──────── QUOTED TEXT ────────

Lesley Wood: Well, I think it’s interesting because, you know, you think what is the benefit of seeing yourselves as part of a shared struggle, like the Zapatista model. You know, the Zapatistas created this model of, you know, ‘a world in which many worlds fit,’ all these things, these phrases we use, ‘one no many yeses.’ You don’t want to oversimplify the particularities that people are facing and say it’s all the same. I mean, that’s what they were trying to do is say it’s not the same. But there’s a system, there’s a there’s an overall world system of capitalism, colonialism, patriarchy that is being challenged. Which the PGA was good at doing. Maybe people are reluctant to say it these days because there is a sense that it falls into this trap of kind of universalized narrative.
Leen Amarin: I definitely think that that does happen, that tension between universalist versus very divided. And like, I do think that it comes down to, in my opinion, I think it comes down to the political, a lot about, you know, identity, identity politics and like how. Particular we’ve gotten about that in some places, especially I think in North America where, especially with cancel culture, where a lot of people are just afraid to talk about things. Yeah.
Lesley Wood: And afraid to say that we have something in common.
Leen Amarin: Yeah. exactly. Exactly. And they’re constantly, you know, and it’s a constant, I feel like argument almost of like, who has it worse and who gets to speak more because of it. Rather than recognizing that it really is still the same system. So I definitely do agree with you there. I think I’ve personally seen it and a lot of movements I’ve been a part of. Even just like reading things online or even like seeing how people engage with some content around that. Like there’s a lot of “what aboutism” in comments.Whenever somebody decides to speak on one issue, there’s constant “What about ism” about a lot of other issues.
Lesley Wood: Yeah.
Lesley Wood: Yeah. So that’s so that’s I wonder what the lesson that the PGA had. What lessons PGA offers in response to that, you know, and a different kind of what about ism. But you know, the fact that people are you see sometimes in particular issues so like, uh, access to clean drinking water, you know, you can talk about it in Michigan, you can talk about it in Indigenous communities in the North. You can talk about it in Palestine, you can talk about it in sub-Saharan Africa. And say, all right, the water corporations and the governments and the climate stuff like those are all connected and there – but I do think that fragmentation is a barrier to some really useful potential collaborations to say, No, it’s Bechtel, it’s, you know, it’s the fact that governments are, you know, whatever not doing what they need to be doing around the climate that politicians are not stepping up. Not accountable.
Leen Amarin: Yeah.
Leen Amarin: I personally sometimes wonder how much of that fragmentation is purposeful. Like how much of it is coming from, as a direct challenge to the fact that if we decided to come together, things would be a lot harder for the people making decisions.
Lesley Wood: I think this is a useful conversation because I’m, like, thinking about how to explain its relevance to the current moment.
Leen Amarin: Yeah.
Leen Amarin: Actually, I think one thing that I’ve been thinking a lot about, and even as I was going over the interview from last week, one thing that I’ve been thinking about that I think would be really great to talk about here is if you could talk a little bit more about how you feel the Internet plays into organizing for the PGA, because you did mention that quite a bit of the people in North America, as far as they were engaged with the PGA, were mainly getting their information from the Internet. There may have been a few people that had actually been involved in Europe, but many of them were really getting their information from the Internet and through all of these different online resources. So I’m wondering if you could maybe speak to that and whether that affected how the PGA was able to organize.

────────

> [PROBLEMS AND TASKS]:
**1)** Can you output the interview about the PGA word for word, from "Leen Amarin: Actually, I" up to and including "able to organize."?
**2)** Could you go on with the interview about the PGA, picking up after its final line?

──────── EXTRACTED RECORDS ────────

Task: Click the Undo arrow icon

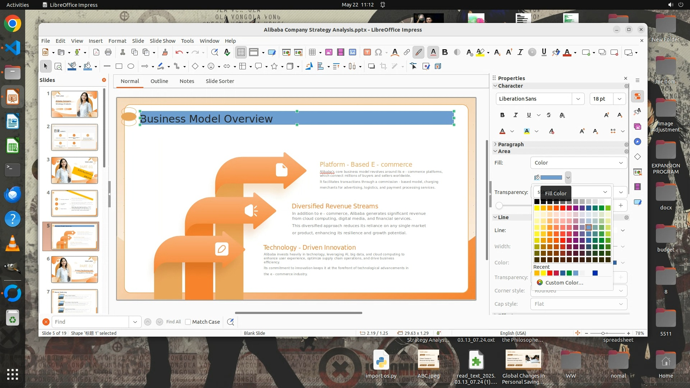Action: point(179,52)
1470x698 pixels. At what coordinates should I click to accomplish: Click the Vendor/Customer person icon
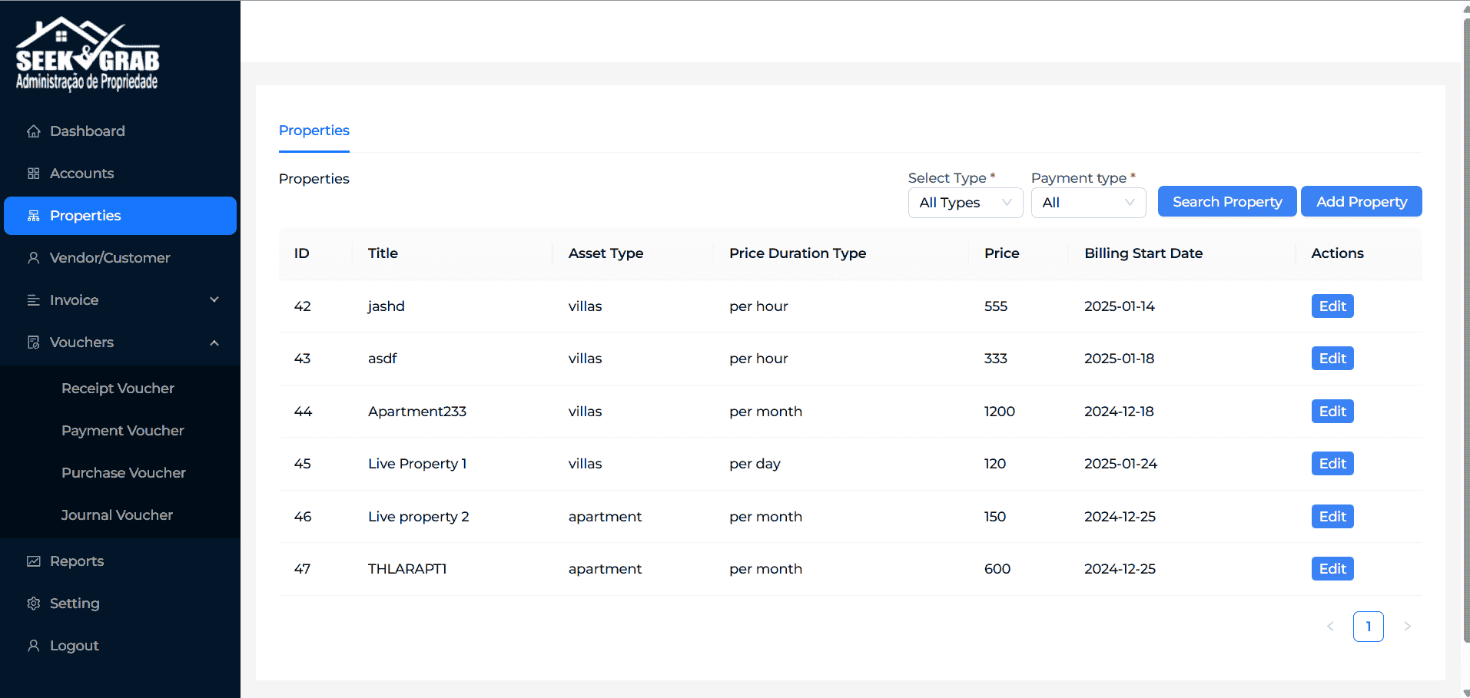[33, 258]
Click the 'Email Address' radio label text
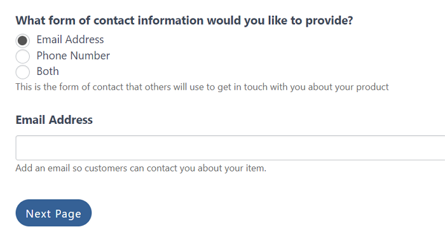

────────

> [WRITTEN ANSWERS]:
**1)**
Leen Amarin: Actually, I think one thing that I’ve been thinking a lot about, and even as I was going over the interview from last week, one thing that I’ve been thinking about that I think would be really great to talk about here is if you could talk a little bit more about how you feel the Internet plays into organizing for the PGA, because you did mention that quite a bit of the people in North America, as far as they were engaged with the PGA, were mainly getting their information from the Internet. There may have been a few people that had actually been involved in Europe, but many of them were really getting their information from the Internet and through all of these different online resources. So I’m wondering if you could maybe speak to that and whether that affected how the PGA was able to organize.

**2)**
Leen Amarin: Or even whether the local were able to organize. Yeah.
Lesley Wood: Yeah. I mean, it’s funny how it’s hard to remember earlier, technical or digital landscapes. It’s like when there’s been, you’re in a city and a building is gone and you’re like. Uh, because I think we were on listservs and there were communication messages coming out. About what was happening elsewhere and ideas, calls to action. That people saw that they could take up. Yeah, once. I mean, once I’m stepping back slightly. One, when we were getting the messages from the Zapatistas in 94, this was. I don’t know if I spoke about this. They were sending out their communiques and then we were, because there were very few people on the Internet at this point, people would print them out, I did this in London, and then bring them to people who had radio shows where they were read on the radio. And I was talking to somebody the other day who did it in Toronto or in Guelph actually, Guelph Community Radio. She, she was getting these and then reading them on the, the radio show. So yeah, that was very early. But so by the time the PGA was starting in 96, 97, we were getting these communiques and messages and calls to global days of action. And that was, that was really it. We didn’t know anybody involved in these, I think many of us, in these struggles. I think that people like Dave Blakeney and the postal workers played an incredibly important role in Canada and sharing the news and. Because they went to the founding meeting in Europe, came back with these stories. So it was the combination, I guess, of and it was the fact that they were sending out the messages amongst the Canadian networks and the North American networks.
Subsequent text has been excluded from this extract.